(Stored data)
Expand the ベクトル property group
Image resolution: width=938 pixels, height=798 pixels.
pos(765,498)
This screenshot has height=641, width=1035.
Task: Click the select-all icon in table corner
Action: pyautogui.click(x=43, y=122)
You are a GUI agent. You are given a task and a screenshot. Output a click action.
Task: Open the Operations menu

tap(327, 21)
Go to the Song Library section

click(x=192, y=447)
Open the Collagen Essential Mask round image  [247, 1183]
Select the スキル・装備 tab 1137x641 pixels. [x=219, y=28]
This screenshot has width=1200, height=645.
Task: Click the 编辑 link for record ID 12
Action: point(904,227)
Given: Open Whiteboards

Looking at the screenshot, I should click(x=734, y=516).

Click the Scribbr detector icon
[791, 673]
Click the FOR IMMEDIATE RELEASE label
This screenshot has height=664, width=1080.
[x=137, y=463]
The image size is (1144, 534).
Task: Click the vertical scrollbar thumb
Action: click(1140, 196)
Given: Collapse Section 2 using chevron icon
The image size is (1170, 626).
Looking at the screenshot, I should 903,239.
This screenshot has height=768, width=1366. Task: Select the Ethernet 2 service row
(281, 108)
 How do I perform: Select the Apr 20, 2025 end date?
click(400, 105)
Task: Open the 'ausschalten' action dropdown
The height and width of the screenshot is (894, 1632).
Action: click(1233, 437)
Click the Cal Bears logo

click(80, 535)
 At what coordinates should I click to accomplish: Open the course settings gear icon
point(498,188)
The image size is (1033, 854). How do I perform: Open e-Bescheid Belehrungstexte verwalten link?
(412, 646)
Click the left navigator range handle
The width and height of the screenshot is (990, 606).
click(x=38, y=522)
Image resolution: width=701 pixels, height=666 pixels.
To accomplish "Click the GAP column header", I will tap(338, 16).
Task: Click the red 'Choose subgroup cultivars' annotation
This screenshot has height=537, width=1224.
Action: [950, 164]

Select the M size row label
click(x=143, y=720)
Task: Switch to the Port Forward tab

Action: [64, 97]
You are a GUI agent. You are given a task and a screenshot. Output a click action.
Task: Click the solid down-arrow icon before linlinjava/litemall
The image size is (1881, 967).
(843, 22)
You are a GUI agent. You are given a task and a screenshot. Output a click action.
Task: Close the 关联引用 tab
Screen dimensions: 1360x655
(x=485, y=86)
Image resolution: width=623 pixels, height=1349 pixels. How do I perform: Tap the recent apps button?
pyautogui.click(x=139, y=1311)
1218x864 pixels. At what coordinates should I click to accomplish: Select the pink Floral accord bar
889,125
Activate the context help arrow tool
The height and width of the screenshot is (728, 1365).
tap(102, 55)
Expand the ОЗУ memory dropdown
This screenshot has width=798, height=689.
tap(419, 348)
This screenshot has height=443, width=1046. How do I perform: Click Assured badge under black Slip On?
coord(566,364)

AIM OF THE EXERCISE:
Count how many lines above include the word "arrow" and answer with that figure only.

RESPONSE TO THE EXERCISE:
2